Chapter 2: Overcoming Cynicism

Chapter Two: Overcoming Cynicism

Juliet Berkman, Senator Malcolm King, and Andrej Goldman discuss
overcoming cynicism and early momentum.

Juliet, when organizing, did you encounter cynicism? How did you reply?

We all encountered it, including in ourselves. Trump becoming President depressed us, and while resistance to Trump grew quickly, going further nearly always encountered cynicism. I usually replied indirectly. I would ask, can you think of even one person who is not evil? Perhaps your grandmother, a famous person, yourself? Everyone would answer, “Yes, I have someone in mind.”

I would say place that person on the social side of a ledger. Now list as many folks as you want on the anti-social side. Hitler, Trump, the Clintons, the rest of your friends, your family, yourself, whoever you like.

Now notice that if evil was inevitably wired into human nature, everyone would appear on the evil side of the ledger. If you didn’t list everyone there, you know evil isn’t inevitable. It isn’t like having a stomach. On the other hand, you also know human nature doesn’t preclude people becoming evil. Evil routinely lies, manipulates, and fear mongers its way into our lives. For me to deny that would be ridiculous. Evil happens, so it is possible. But if evil isn’t wired in, why does it happen and. why is it so prevalent?

To answer, I would say look around and notice how our society rewards greed, violence, and callousness and how it punishes more caring inclinations. I would urge that our better traits must be in our nature, albeit able to be muted. They have nowhere else to come from since institutions don’t foster them. But our anti-social aspects can be produced by circumstances that impose them.

Sometimes it would have to end there. I would give a talk, offer the above arguments, and move on. Other times, discussions would continue, and we would consider how our existing roles mute social inclinations and impose anti-social ones. Though the reasoning is obvious, people often found the claims opaque. But it wasn’t a communications problem. They resisted accepting that they had taken false things for granted.

So, the approach didn’t work?

You rarely know for sure whether you efforts work. If you are pessimistic, you often walk away thinking not. If you are optimistic, you often walk away thinking you have succeeded. At the extremes, my efforts likely had no lasting impact. But with most folks, they likely lodged in peoples’ memory, set to join other factors later to cumulatively reverse cynicism.

Did you have other ways to address cynicism?

Sometimes I borrowed an approach from Noam Chomsky. Imagine you are looking out a window on a really hot summer day. You see a child with an ice cream cone. Along comes a big adult who takes the cone, swats the kid into the gutter, and walks on.

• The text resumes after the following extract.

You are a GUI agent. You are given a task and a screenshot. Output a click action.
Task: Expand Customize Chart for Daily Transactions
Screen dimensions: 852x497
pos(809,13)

Watching from a window above, do you think, there goes a fine specimen of humanity? Do you think, that guy’s human nature is freely expressing itself? Do you think “gimme that ice cream and get out of my way” is in our genes like having a liver is in our genes? Or do you think, there goes a pathological deviant who was warped by his past or born messed up?

Chomsky had another approach that I did not like as much and that he eventually stopped using, as well. He would say, look, I know that if we do nothing, the result will be dismal or worse. If we work hard to win change, the result may be better. Clearly, we should try.

The reasoning was valid, but I had little success using the approach.  People have personal lives, jobs, overtime, and families. To give time, energy, and emotional focus to fighting for change incurs emotional, social, and sometimes material costs. People hearing that to not fight for change is suicide but to do so may accomplish good tended to ask themselves, “But will my personally fighting for social change benefit those I care about better than my working to directly benefit them?” To answer yes required having informed hope and a broad sense of solidarity. To inspire participation required more than arguing that activism might thwart disaster.

So it required more than listing all the disasters befalling us?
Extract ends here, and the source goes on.